There are many aspects of the development process and its resulting application that are addressed by design reviews. The underlying intent of imposing the design review process on an application is to expose it to a thorough review of every underlying component, structure and nuance of the application. Some of the areas that can be addressed by a design review include:

  • a validation of the intent and purpose of the application
  • an assessment of the logical data model
  • an assessment of the physical data model
  • a review and analysis of the physical DBMS parameters
  • a prediction of SQL performance
  • a judgement on the practicality of the programming language techniques deployed
  • an analysis of overall performance after production implementation

A group consisting of subject matter experts and the developer’s peers and co-workers should conduct each design review. The DBA usually must act as the focal point for organizing and conducting design reviews. Frankly, if the DBA does not organize design reviews it is unlikely that any design review will be conducted. And if design reviews are not conducted, the application is more apt to suffer performance and availability problems in a production environment.

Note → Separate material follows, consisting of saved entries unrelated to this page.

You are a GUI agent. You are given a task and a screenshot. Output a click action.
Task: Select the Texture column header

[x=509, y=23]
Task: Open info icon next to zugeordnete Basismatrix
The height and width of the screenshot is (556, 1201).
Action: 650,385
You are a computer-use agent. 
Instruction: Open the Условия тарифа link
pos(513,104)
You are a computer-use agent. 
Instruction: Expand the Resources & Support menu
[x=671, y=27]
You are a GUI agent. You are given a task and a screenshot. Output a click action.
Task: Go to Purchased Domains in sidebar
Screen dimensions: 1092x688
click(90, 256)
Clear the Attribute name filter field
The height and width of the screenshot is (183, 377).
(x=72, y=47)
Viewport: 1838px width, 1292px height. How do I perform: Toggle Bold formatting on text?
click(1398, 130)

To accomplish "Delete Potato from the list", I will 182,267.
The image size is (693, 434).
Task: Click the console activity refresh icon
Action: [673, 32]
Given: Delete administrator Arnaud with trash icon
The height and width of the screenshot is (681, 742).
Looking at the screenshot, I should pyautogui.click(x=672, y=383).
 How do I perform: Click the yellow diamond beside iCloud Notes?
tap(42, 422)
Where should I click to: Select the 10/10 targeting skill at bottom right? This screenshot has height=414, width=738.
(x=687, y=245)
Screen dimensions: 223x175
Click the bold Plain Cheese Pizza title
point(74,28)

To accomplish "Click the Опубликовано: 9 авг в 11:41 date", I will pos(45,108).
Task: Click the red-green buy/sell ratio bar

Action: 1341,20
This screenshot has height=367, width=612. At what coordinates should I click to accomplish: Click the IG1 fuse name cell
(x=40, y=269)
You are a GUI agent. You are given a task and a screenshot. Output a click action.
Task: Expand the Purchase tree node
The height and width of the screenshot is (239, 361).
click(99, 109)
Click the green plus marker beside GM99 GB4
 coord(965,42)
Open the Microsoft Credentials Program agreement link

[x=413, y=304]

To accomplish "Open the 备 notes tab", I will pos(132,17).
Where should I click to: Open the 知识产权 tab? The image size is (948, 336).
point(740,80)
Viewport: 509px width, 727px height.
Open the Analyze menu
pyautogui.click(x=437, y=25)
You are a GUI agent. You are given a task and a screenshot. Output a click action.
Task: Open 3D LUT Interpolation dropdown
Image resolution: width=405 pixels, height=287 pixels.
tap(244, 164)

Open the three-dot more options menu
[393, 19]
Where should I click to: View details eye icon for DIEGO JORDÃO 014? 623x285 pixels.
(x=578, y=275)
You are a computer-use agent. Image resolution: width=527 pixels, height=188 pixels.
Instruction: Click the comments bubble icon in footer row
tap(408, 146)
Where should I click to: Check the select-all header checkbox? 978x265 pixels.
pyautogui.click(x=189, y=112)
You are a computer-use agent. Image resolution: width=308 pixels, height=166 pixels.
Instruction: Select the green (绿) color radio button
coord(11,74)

Formal design review roles should include the leader, the scribe, the mediator, and the participants. The leader can change from one design review to the next, but within the scope of a single design review, a single leader must be assigned. The primary role of the leader is to act as a master of ceremonies to keep the review process moving along. Other duties include creating an agenda and ensuring that the agenda is followed, engaging all participants of the design review to solicit everyone’s input, ensuring that all participants maintain proper decorum, working with the proper participants before the meeting to ensure that all required documentation will be made available for the design review, and any other tasks necessary to ensure a successful design review. Though it is not mandatory, the DBA typically acts as the leader of design reviews for applications using a database.

By establishing and following a systematic approach to database application design reviews, the likelihood of implementing optimal applications increases. Database development can be very complex. Only by managing and documenting the implementation process can you ensure the creation of successful and useful application systems. The design review process is an efficient way to encourage a rigorous and systematic pre and post-implementation review of database applications.

This blog post was adapted from Craig S. Mullins’ book Database Administration: The Complete Guide to Practices and Procedures.